1. L’Agence a-t-elle identifié adéquatement les animaux qui auraient subi des souffrances indues durant leur transport?

[8] Oui. Les animaux qui font l’objet de l’avis de violation sont suffisamment identifiables, même si les observations de l’Agence à la Commission n’ont pas permis d’identifier précisément tous les animaux concernés. Je n’ai pas été en mesure de déterminer le nombre précis d’animaux qui auraient subi des souffrances indues parce que le personnel de l’Agence présent à JBS Foods n’a pas identifié les animaux par leur numéro d’étiquette, sur les photos ou dans leurs notes présentées en preuve, et ce, malgré le fait que chacun de ces animaux porte une étiquette d’IRF de l’Agence canadienne d’identification du bétail (ACIB).

[9] La référence à « the animal in question » dans les éléments 1 et 2 soulève deux questions. Premièrement, cela permet de s’assurer qu’une personne qui reçoit un avis de violation soit traitée équitablement. Un accusé a le droit de connaître les détails de l’accusation contre laquelle il doit se défendre. Selon les circonstances, une confusion quant à l’identité des animaux présumés avoir subi des souffrances peut soulever des questions d’équité procédurale si cette confusion empêche l’accusé de préparer une défense contre l’avis de violation.

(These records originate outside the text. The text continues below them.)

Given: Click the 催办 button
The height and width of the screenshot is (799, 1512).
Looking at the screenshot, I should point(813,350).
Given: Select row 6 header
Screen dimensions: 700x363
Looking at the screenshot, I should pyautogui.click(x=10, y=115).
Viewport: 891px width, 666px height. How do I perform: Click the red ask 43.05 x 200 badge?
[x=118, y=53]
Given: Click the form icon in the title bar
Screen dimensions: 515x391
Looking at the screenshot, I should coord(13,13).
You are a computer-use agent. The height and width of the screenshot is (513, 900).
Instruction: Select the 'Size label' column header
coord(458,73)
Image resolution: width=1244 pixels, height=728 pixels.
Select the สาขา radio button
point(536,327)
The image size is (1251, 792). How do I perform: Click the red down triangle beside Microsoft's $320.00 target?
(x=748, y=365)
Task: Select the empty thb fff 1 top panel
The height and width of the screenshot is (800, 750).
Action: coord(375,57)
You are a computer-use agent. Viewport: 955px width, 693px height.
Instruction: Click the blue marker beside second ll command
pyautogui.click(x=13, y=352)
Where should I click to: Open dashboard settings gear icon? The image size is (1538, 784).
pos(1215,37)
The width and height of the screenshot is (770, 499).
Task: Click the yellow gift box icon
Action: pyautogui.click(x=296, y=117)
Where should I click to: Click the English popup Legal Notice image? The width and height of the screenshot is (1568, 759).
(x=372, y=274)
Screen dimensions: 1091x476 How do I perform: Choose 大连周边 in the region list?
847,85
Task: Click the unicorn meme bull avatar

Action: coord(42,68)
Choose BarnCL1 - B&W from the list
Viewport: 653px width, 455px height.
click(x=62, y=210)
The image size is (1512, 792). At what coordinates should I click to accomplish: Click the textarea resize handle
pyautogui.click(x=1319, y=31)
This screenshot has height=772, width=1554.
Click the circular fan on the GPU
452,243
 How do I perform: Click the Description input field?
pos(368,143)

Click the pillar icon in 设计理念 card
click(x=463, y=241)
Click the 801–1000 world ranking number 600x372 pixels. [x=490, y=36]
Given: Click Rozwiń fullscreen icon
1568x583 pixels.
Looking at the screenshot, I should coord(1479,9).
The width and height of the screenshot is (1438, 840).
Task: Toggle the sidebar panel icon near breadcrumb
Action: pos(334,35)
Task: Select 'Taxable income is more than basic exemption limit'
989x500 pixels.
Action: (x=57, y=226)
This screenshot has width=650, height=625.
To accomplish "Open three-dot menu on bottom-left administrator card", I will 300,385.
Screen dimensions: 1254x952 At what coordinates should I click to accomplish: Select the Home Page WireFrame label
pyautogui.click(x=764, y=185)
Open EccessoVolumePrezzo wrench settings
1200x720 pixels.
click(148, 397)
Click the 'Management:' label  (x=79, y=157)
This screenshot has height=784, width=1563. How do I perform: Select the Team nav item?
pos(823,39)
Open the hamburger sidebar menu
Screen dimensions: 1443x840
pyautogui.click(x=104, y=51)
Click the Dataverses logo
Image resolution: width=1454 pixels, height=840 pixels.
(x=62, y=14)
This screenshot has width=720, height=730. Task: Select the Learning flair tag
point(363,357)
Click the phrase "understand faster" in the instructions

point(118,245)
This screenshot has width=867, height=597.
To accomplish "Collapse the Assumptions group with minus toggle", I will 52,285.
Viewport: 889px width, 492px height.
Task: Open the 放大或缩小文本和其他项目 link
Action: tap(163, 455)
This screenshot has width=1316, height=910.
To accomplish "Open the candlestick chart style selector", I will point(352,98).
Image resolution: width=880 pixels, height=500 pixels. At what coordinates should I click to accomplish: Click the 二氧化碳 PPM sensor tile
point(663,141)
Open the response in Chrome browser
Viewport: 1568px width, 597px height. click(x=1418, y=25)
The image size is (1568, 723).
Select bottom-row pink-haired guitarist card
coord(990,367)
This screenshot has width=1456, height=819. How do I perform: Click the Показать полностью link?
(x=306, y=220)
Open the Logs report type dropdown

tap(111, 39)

[10] En plus, la Commission a besoin d’une précision suffisante pour pouvoir déterminer si l’Agence s’est acquittée du fardeau de prouver qu’une violation a été commise. Les critères de l’arrêt Doyon exigent qu’un lien de causalité soit établi entre le transport d’un animal par l’accusé et la souffrance indue subie par l’animal. Selon la nature des souffrances alléguées d’un animal, l’identification de l’animal peut être requise pour prouver le lien de causalité.

[11] En l’espèce, il n’est pas contesté qu’en attente du déchargement à JBS Foods, au moins trois vaches sont tombées et qu’une vache est demeurée couchée et qu’elle a été euthanasiée dans le camion parce qu’elle était incapable de se lever malgré les efforts du conducteur. Tous les témoins qui ont pu constater l’état des bœufs à leur arrivée aux installations de JBS Foods conviennent que les animaux transportés par Way-Alta présentaient une note d’état corporel de 2 ou 3 et que l’état des vaches laitières était généralement pire que celui des vaches de boucherie.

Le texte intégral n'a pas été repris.